Closed wickr closed 1 month ago
PDFs fixed, derivatives looking good. Compounds have no errors. Only validation error left is on one with a Source field but the data is fine (verifier doesn't like the line break)
QA
Overall:
Search/indexing/faceting check:
Facets:
Work pages:
Collection pages:
[x] Collection pages are there
[x] Collection description/blurb is there
[x] Facets are there
[x] Restrictions: Double-check restricted collections and works (VPN)
[ ] Bulk Approve (step 11)
[ ] Collection-level QA: Compare number of assets on OD2 with total in original pidlist (step 12)
There is an issue with the Creator label on the URI http://id.loc.gov/authorities/names/n90718759 (label should be "Czech Republic" but instead showing some backend metadata: "Product of split:--Czech Republic--http://rdaregistry.info/Elements/u/P60685"), affecting show pages on 8 works.
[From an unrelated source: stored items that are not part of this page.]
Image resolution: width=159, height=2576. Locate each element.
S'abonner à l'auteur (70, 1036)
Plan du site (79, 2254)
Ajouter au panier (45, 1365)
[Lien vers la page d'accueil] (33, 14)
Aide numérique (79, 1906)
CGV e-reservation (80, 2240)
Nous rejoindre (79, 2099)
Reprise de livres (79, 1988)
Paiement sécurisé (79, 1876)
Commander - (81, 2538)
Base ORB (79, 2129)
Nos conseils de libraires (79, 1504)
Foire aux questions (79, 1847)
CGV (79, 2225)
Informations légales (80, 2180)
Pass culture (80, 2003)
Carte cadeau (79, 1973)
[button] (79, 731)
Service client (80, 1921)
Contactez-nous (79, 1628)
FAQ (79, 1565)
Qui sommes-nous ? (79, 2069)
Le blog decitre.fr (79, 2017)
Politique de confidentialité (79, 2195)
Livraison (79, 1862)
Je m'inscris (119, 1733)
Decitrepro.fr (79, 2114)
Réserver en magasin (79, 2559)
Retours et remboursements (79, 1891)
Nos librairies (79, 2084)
I attempted to manually remove and re-add the URI on 9c67wr914 which did not correct the label. Then noticed that the Data Sources tab is showing the label as expected, while the main show page has the error. This is true on the edited work and the non-edited ones.
Also note that on Browse All, six works have the erroneous label appearing in the filter list, but two works have the correct label.
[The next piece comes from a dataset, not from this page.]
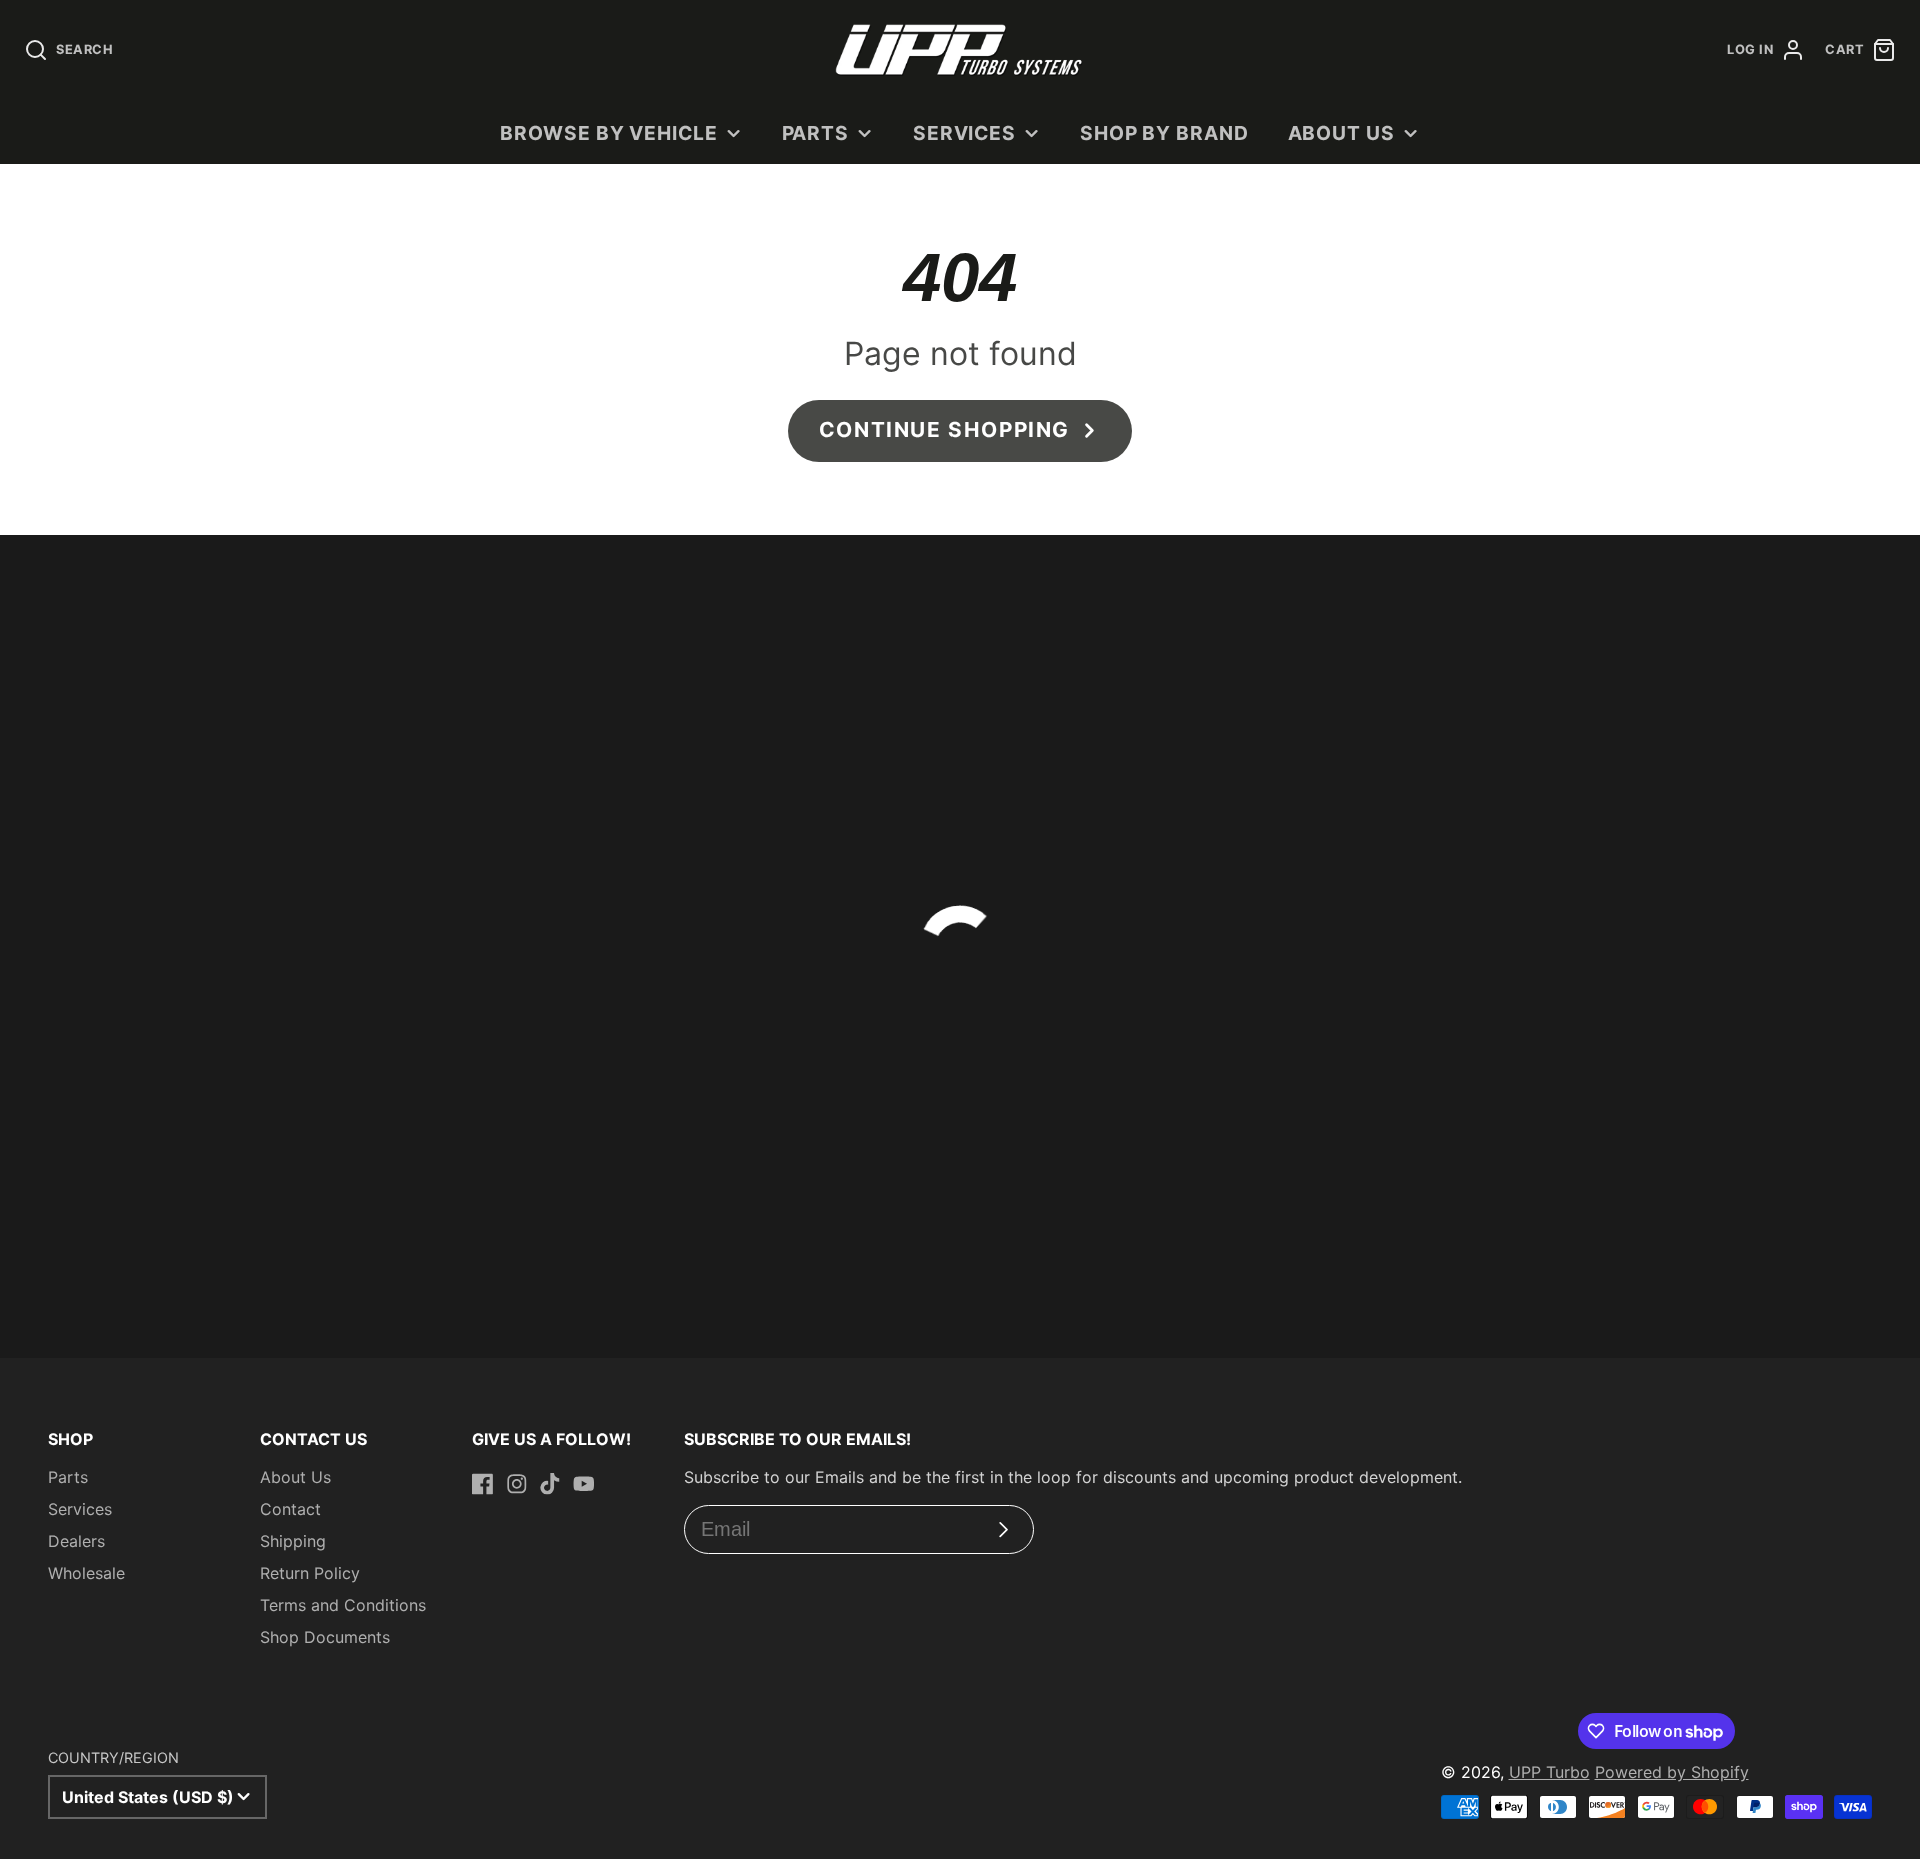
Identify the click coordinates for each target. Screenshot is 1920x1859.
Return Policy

The Geonames term 'Po River' in Water Basin is causing the same split-faceting issue we saw in cities in multiple counties. I reopened 2452.
A couple of weird PDF mime types showing up. Maybe worth reprocessing and replacing the files.
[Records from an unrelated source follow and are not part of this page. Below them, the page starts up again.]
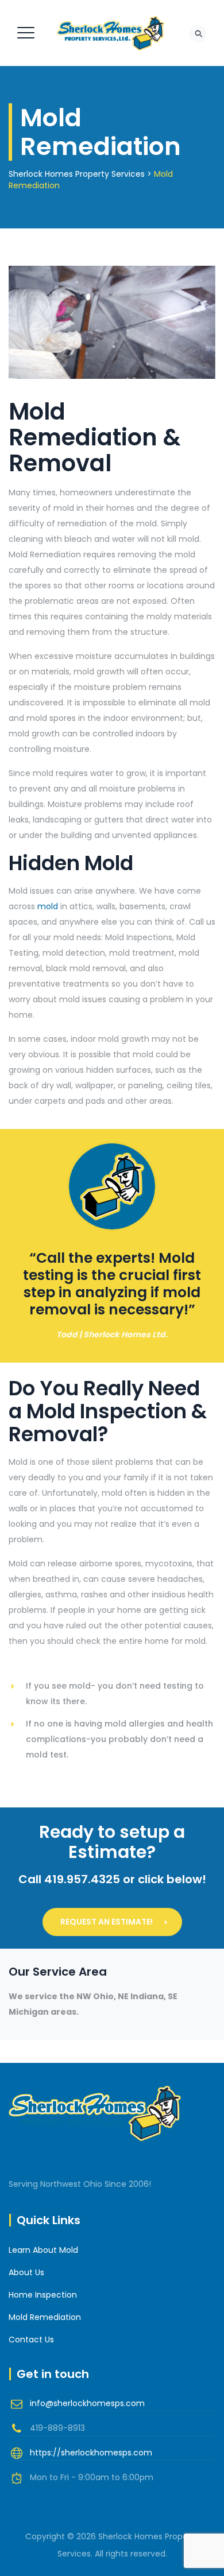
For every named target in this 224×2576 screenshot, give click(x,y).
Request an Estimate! (106, 1921)
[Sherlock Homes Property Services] (111, 33)
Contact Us (31, 2339)
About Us (26, 2272)
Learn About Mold (43, 2250)
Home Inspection (43, 2294)
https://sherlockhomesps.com (91, 2452)
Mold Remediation (45, 2317)
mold (47, 906)
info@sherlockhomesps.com (87, 2403)
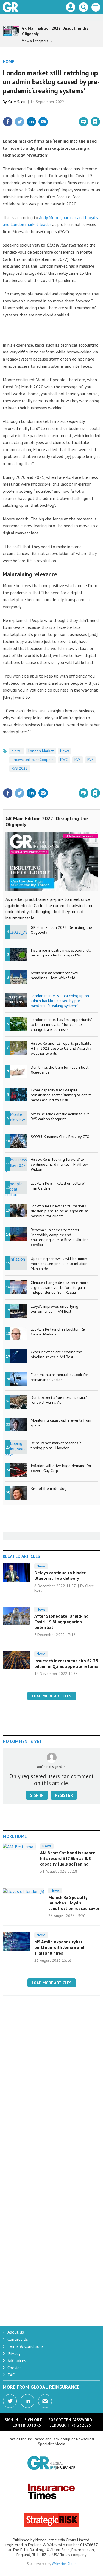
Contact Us (17, 2339)
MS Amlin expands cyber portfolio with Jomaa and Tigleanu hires (59, 1947)
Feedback (56, 2425)
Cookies (14, 2367)
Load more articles (51, 1696)
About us (15, 2332)
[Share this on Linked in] (31, 122)
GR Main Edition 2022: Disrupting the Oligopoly (46, 822)
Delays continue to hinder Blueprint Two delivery (60, 1575)
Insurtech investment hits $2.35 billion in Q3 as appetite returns (66, 1663)
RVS (77, 759)
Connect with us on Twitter (10, 2401)
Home (8, 61)
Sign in (30, 109)
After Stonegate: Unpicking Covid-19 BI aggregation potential (61, 1621)
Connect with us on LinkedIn (27, 2401)
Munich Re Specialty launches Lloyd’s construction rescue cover (73, 1903)
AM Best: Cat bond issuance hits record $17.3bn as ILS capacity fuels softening (67, 1858)
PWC (64, 759)
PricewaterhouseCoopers (33, 759)
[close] (99, 109)
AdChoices (16, 2360)
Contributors (26, 2425)
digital (17, 750)
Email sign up (45, 2401)
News (64, 750)
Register (64, 1795)
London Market (41, 750)
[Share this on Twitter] (19, 122)
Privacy (13, 2353)
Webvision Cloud (64, 2563)
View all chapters (35, 41)
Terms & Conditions (25, 2346)
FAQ (11, 2374)
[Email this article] (43, 122)
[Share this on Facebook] (8, 122)
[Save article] (95, 122)
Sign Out (33, 2419)
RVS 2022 (20, 768)
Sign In (11, 2419)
^ @wickr I will take a stab at the PDF replacement. I'm planning to move forward with item level QA otherwise, assuming these aren't migration issues but underlying system things.
@carakey Ok I fixed the Czech Republic label issue. Somehow that 'Product of split' string got included as another prefLabel at one point. I cleared out the blazegraph cache and refetched, and didn't see it come back. I reindexed all 8 works just to be sure and they're showing together now.
The PDF mpeg one is probably the only one I'd worry about for now, unless you want to do the EXIF one too, but that one might have EXIF metadata somewhere, so it's not really wrong.
Yeah I don't think anything else is migration-related.
thanks -- but what's the difference between pdf (PDF/A)
(# 2 with 28 works) and pdf (PDF/A, Portable Document Format)
(# 5 with 1 work)?
@carakey not sure. I'm sure we can collapse the values in indexing in the future, but so far we haven't messed with what is being extracted in characterization.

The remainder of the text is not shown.